A timely book by a very astute Iraqi academic into the history of British foreign policy in the Middle East. One of the more significant sections is that dealing with the growth of interest in Mesopotamia, engendered in England by stories of The Arabian Nights, which produced a romantic concept of such places as Baghdad and Basra. In this connection, Saleh mentions the serious works of such British scholars as Stanley Lane-Poole, Edward Williams Lane, E.M. Wherry, Sir William Muir, Sir Thomas W. Arnold and Guy Le Strange. All these and many more, the author asserts, produced an intellectual and emotional climate that stirred Great Britain to extend her empire in the Muslim world and familiarized the British public with the lands bordering upon the Tigris and Euphrates.

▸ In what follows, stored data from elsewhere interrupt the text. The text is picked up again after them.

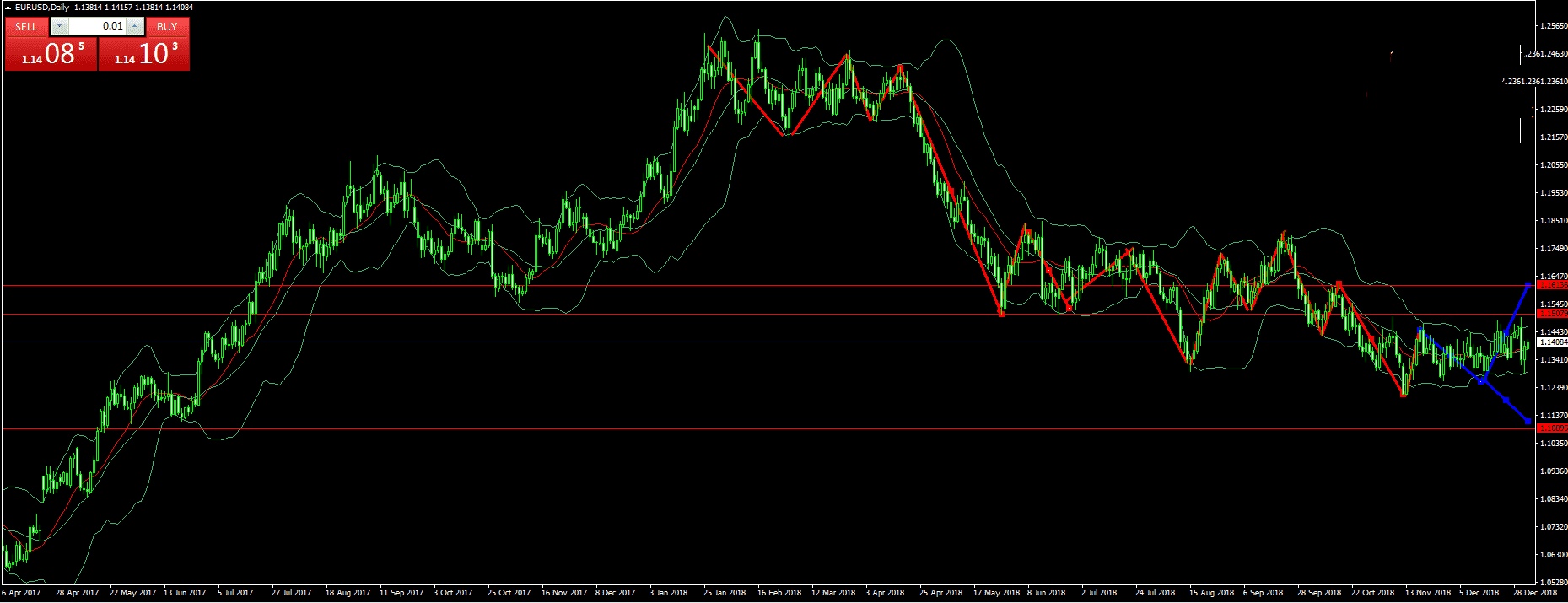The width and height of the screenshot is (1568, 603).
Task: Click the EURUSD,Daily chart title
Action: pyautogui.click(x=43, y=8)
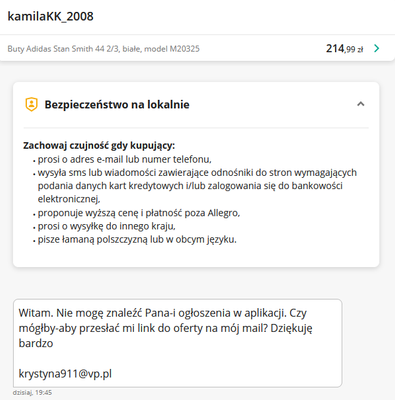The width and height of the screenshot is (395, 400).
Task: Open kamilaKK_2008 user profile name
Action: pos(50,16)
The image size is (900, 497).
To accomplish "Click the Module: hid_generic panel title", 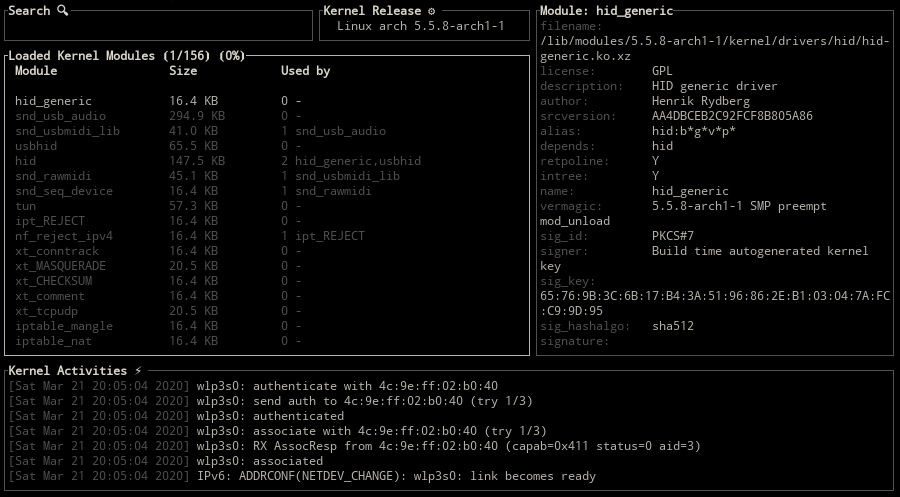I will [606, 11].
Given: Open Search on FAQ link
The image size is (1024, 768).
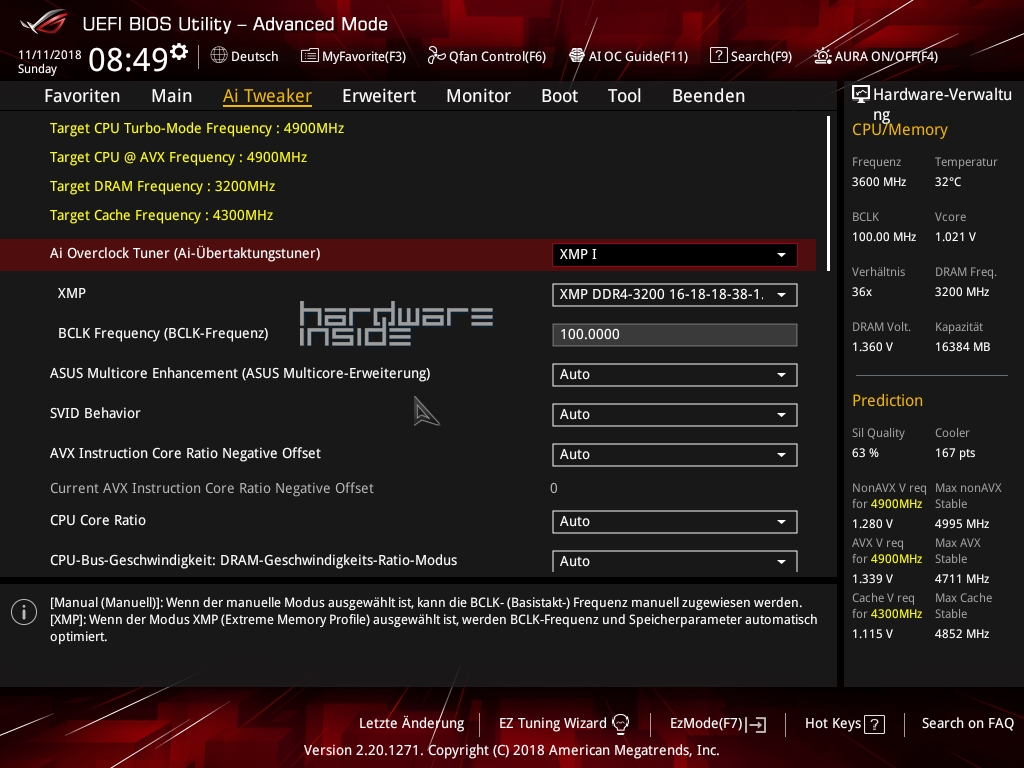Looking at the screenshot, I should [967, 724].
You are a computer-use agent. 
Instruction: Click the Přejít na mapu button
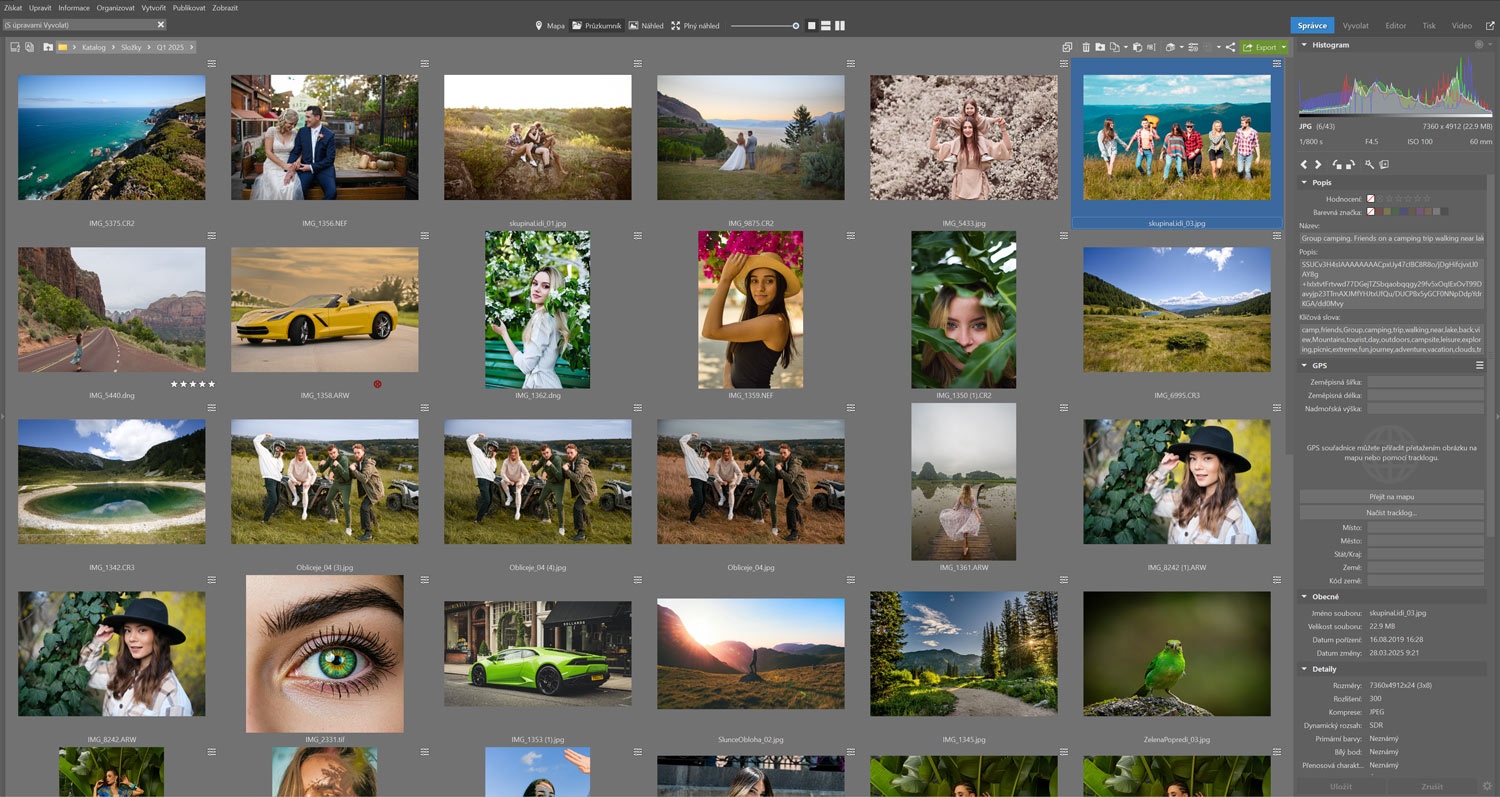pos(1391,497)
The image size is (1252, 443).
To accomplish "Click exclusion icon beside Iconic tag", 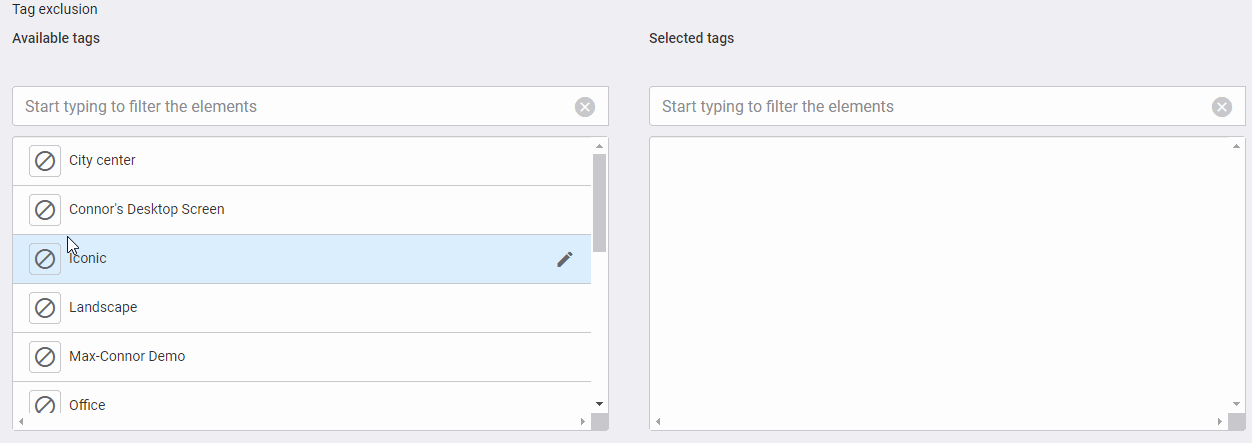I will pos(45,259).
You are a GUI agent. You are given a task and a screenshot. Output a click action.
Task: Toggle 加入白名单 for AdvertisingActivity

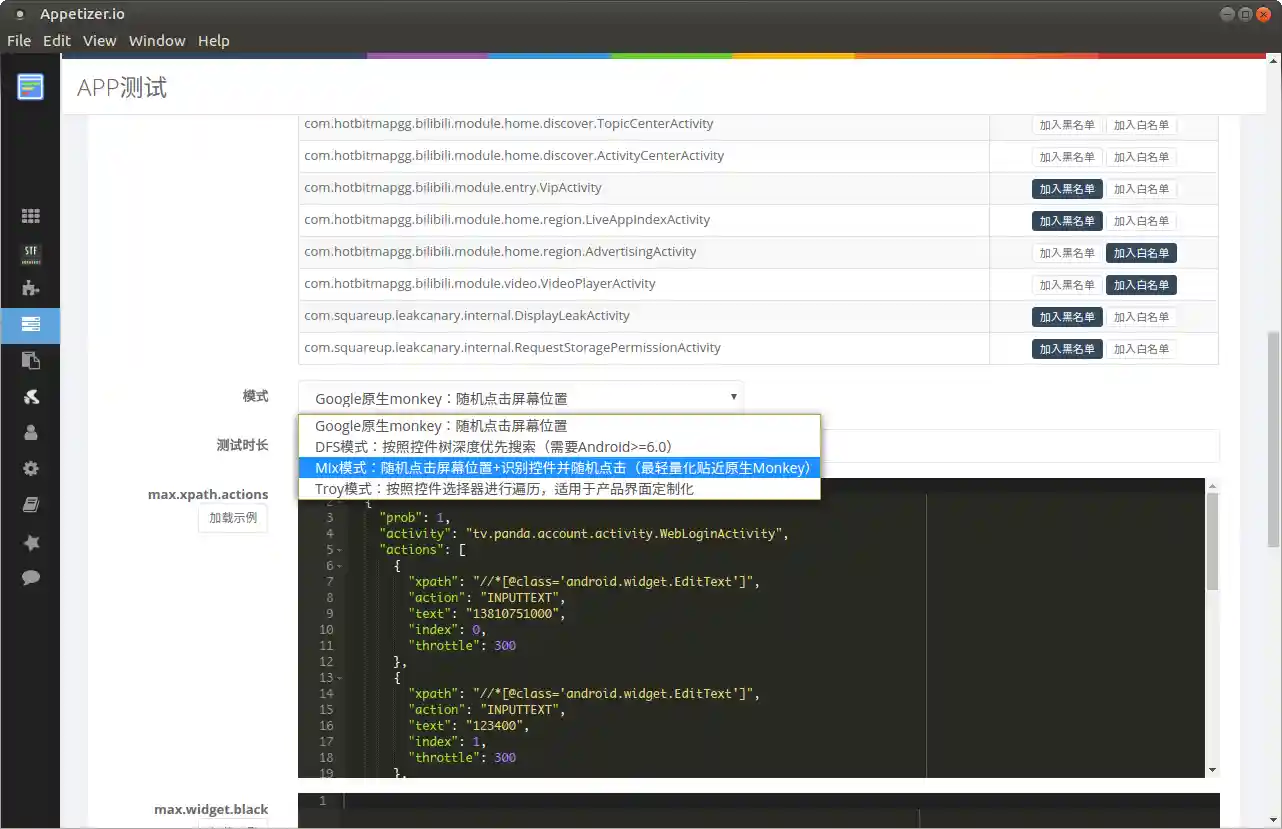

Another emphasis at the end of Chapter VIII is Britain’s needless anxiety about German inroads into Mesopotamia and the Persian Gulf. Saleh sites the small percentages of trade and shipping in German hands in the years between 1890 and 1914 in contrast to the sizeable figures for imports, exports and tonnages between England and Mesopotamia.
ZAKI SALEH was Professor and the Head of the Department of History at Baghdad University. Saleh offers a study of over three centuries of the main features of the history of British foreign policy concerning Iraq and its neighbouring Middle Eastern countries. It is a vital reference book to all students of the Middle East.